PATHOPHYSIOLOGY OF PLEURAL EFFUSIONS
There are seven general mechanisms by which pleural effusions can develop (Table 29.1). Students should be aware that these can occur singly or in combination.
Mechanism | Clinical Examples |
---|---|
Increased Pmv in parietal pleural microvessels | Congestive heart failure |
Decreased πmv in blood | Cirrhosis, nephrotic syndrome |
Increased permeability of pleural microvessels | Inflammation, infection, tumor |
Decreased lymphatic drainage | Lymphoma, yellow nail syndrome |
Decreased peri-microvascular pressure | Atelectasis, trapped lung |
Transdiaphragmatic flow of peritoneal fluid | Hepatic hydrothorax |
Iatrogenic fluid instillation | Misdirected central venous catheters |
CLINICAL MANIFESTATIONS OF PLEURAL EFFUSIONS
A comprehensive medical history and physical exam of the chest are critical elements in guiding the diagnostic workup of a patient with a pleural effusion. Symptoms related to a pleural effusion depend on its size and the state of underlying lung function. Shortness of breath at rest and on exertion, as well as cough are the main symptoms. However, the clinical presentation can be dominated by other respiratory symptoms if there is coexisting asthma, COPD, or pneumonia. The primary physical findings in patients with a pleural effusion are dullness to percussion over the affected area, decreased tactile fremitus, diminished breath sounds, and occasionally egophony at the upper level of large effusions (Chap. 14). Very large pleural effusions can be associated with bulging of the intercostal spaces or contralateral shift of the mediastinum.
Radiographic evaluation is important in confirming the presence of a pleural effusion, as well as in formulating the most likely differential diagnostic possibilities.
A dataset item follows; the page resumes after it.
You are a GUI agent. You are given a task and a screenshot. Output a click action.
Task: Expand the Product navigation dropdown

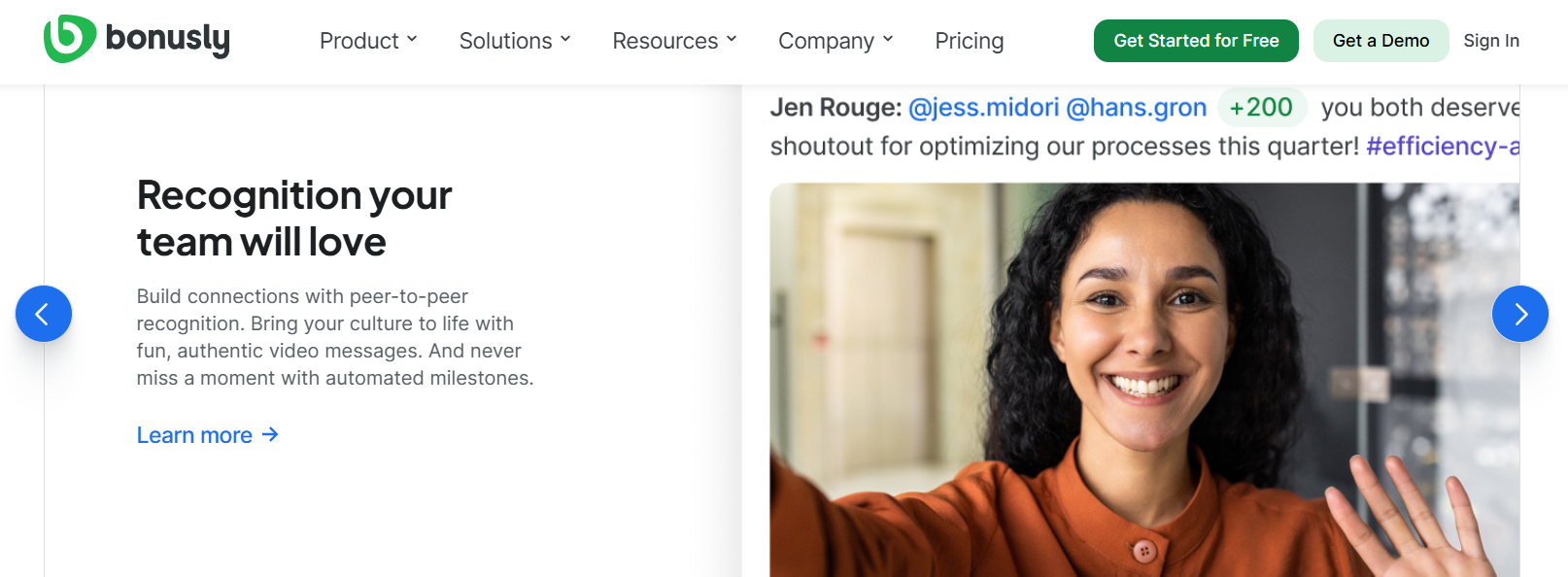tap(368, 41)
On upright chest radiographic frontal views, larger pleural effusions usually manifest as a meniscus-shaped density in the costophrenic sulcus (Fig. 29.3); smaller effusions may appear only as blunting of the costophrenic sulcus in upright views. Generally, at least 300-500 mL of fluid in the pleural space is required for visualization on x-ray. Accordingly, lateral views are useful for confirmation, as are supine portable AP films that can disclose free-flowing effusions as unilateral increases in radiographic density because of gravitational layering of the fluid over the involved hemithorax.
In such situations, pleural effusions are manifest as a diffuse, generalized haziness over the ipsilateral lung field with visible underlying lung vascular markings, together with absence of other signs of pulmonary consolidation such as air bronchograms (Chap. 15). The main value of lateral decubitus films is to confirm the presence of a pleural effusion as well as to evaluate the possibility of a loculated fluid collection. Fluid that is free-flowing will layer to a thickness of at least 10 mm on such decubitus views, in contrast to loculated fluid collections that have a similar appearance and shape regardless of the patient’s position. Chest CT imaging is the most sensitive method to detect pleural fluid collections and pleural disease (Chap. 15). Pleural effusions can easily be identified by their homogeneous lower density with variable degrees of lung compression (Fig. 29.4).